Most controversial among Robertson’s work on procreative liberty was its application to the prenatal selection of offspring characteristics. People should have a constitutional right, in his view, against laws that limit the use of reproductive medicine or technology to have (or avoid having) a child who is (or would be) born with particular traits. If people are generally free to choose whether or not to reproduce, Robertson argued, and if the genetic characteristics of expected offspring will affect that decision, then they should also be generally free to use genetic information in making those decisions. ...

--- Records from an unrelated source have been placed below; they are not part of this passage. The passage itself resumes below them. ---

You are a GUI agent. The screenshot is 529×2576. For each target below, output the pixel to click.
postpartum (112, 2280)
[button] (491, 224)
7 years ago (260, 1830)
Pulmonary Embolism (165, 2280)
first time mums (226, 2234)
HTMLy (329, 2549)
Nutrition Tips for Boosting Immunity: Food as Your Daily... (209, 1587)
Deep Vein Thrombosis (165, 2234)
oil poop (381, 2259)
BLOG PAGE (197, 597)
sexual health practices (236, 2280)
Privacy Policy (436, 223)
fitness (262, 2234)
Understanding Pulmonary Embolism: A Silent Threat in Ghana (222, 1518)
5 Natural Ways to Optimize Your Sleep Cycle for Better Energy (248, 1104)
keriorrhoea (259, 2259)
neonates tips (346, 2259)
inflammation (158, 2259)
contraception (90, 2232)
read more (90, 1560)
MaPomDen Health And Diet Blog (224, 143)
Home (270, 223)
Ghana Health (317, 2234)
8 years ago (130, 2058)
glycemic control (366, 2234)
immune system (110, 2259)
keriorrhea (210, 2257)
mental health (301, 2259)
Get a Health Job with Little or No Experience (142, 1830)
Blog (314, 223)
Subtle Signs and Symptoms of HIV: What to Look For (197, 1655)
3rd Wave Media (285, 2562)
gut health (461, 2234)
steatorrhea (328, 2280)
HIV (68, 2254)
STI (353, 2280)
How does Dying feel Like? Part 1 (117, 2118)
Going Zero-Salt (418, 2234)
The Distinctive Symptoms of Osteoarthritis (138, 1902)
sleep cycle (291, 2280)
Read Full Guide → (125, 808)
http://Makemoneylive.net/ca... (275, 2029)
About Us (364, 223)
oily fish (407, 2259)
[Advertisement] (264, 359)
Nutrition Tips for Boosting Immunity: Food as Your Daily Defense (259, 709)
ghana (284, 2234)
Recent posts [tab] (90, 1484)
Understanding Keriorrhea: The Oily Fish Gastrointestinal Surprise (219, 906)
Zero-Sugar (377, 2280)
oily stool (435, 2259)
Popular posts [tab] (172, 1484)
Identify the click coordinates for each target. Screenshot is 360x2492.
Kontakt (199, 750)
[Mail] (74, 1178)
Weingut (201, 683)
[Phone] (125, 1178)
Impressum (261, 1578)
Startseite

... This essay seeks to extend Robertson’s arguments about procreative liberty from public restrictions to private ones, from government officials to medical professionals, from constitutional law to contracts and torts. Courts have consistently held that the private “law does not recognize disruption of family planning either as an independent cause of action or element of damages.” Contract or tort actions against wrongfully frustrated donor screening or embryo selection need “not [be] coextensive with or measured by the woman’s constitutional right to decide the fate of her pregnancy.” But reproductive interests in one domain of law can usefully inform the other. My focus lies with thwarted selection of offspring traits — what I have elsewhere called “confounded procreation.” The plaintiffs in these cases wanted a baby and got one, except that the defendant’s negligence led them to get a baby with genetic traits that are different than those they’d used reproductive medicine to select for. What they wanted, for any number of reasons, wasn’t just any child, but a child of a particular type. So they review ultrasound images or peruse donor profiles that enable them to learn certain information about what potential offspring might be like. Their goal is to use that information to choose among possible cells or tissues or nascent human beings before deciding which will be born or implanted or conceived. But then professionals fertilize patients with the wrong sperm, implant another couple’s embryos, misrepresent donor information, or misdiagnose fetuses. These kinds of errors lead patients to initiate, continue, or terminate pregnancies in ways that frustrate their preferences for a child of one kind or another. The most common thing that prospective parents are looking for when they use prenatal screening today is a child who’s biologically related to them or who’s free of some disease that they’re at risk of passing on. Other would-be parents are looking for traits other than health or heredity. Some people might try to have a girl or boy for nonmedical reasons; others a child who resembles their physical or other genetically influenced features that matter to them.